### Stated goal 1
Answer these questions about the green water thread:
(a) What is the volume of freshreef's tank?
(b) Which two pieces of equipment does cS say they do not own?
(c) According to cS, how long does the procedure usually take to deal with green water?
### Stated goal 2
Reproduce the portion of the green water thread between "Take a look" and "enter the aquarium.", inclusive.

### Passage given
= = = = = = =
# green water



## freshreef (May 14, 2004)

just got them in my 30L tank of h.c . probably too much light, co2 and no3...
can i battle them without UV and without chemicals? how? 
its a new tank (after the nitrogen cycle) full of h.c that i dont want to loose so afraid to darken it...


----------



## trenac (Jul 16, 2004)

Take a look at this link... http://www.aquariaplants.com/cloudygreenwater.htm


----------



## cS (Jan 27, 2004)

_Hemianthus callitrichoides_ is tougher than its diminutive appearance. I doubt that a black-out will kill it. I don't own a UV sterilizer or a diatom filter but this is what I do when confronted with green water.

(1) Perform a 90+% water change and clean filter.
(2) Black out: NO light is allowed to enter the aquarium.
(3) 90+% water change.

This usually takes care of it in 1-2 days. The initial 90+% water change greatly reduces the algae's biomass, making for less time needed during blackout to kill them all. The ensuing 90+% water change may be overkill, but I like to do it anyway for insurance.

---

I usually get green water when my plants are SERIOUSLY in bad shape, lending credence to the theory that NH4 accumulation + high light = green water. In your case, is there any other plant in this tank beside the _H. callitrichoides_?


----------
= = = = = = =
### Information supplied
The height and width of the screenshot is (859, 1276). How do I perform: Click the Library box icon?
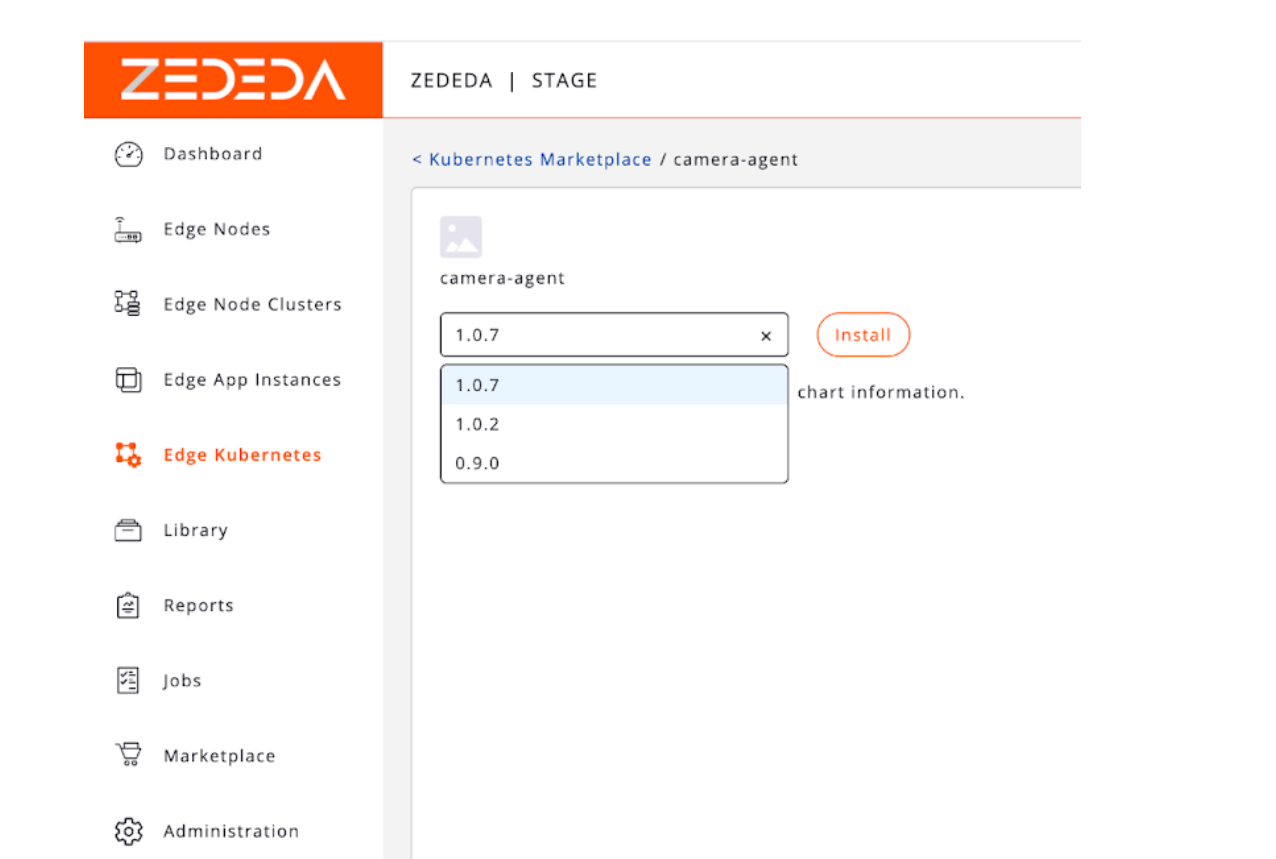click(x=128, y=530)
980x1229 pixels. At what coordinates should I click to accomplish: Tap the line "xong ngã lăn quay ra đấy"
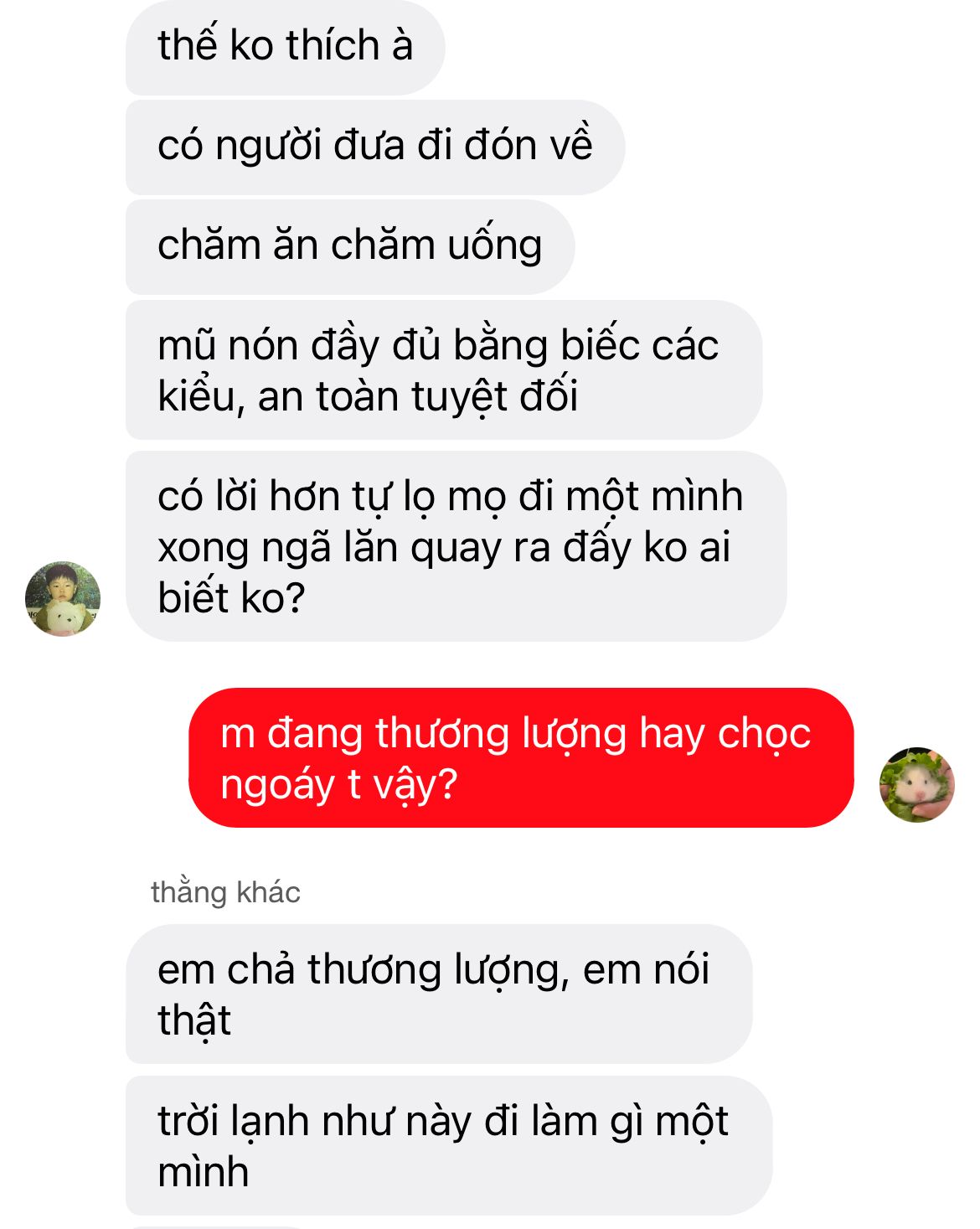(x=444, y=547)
= = = = = = =
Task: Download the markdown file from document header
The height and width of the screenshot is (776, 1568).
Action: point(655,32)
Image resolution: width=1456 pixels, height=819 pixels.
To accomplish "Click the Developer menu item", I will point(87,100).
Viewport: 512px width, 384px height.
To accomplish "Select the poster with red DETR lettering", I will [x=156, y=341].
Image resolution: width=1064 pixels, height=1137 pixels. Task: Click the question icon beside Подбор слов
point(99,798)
= = = = = = =
### Final answer 1
(a) 30L.
(b) A UV sterilizer and a diatom filter.
(c) 1-2 days.

### Final answer 2
Take a look at this link... http://www.aquariaplants.com/cloudygreenwater.htm


----------



## cS (Jan 27, 2004)

_Hemianthus callitrichoides_ is tougher than its diminutive appearance. I doubt that a black-out will kill it. I don't own a UV sterilizer or a diatom filter but this is what I do when confronted with green water.

(1) Perform a 90+% water change and clean filter.
(2) Black out: NO light is allowed to enter the aquarium.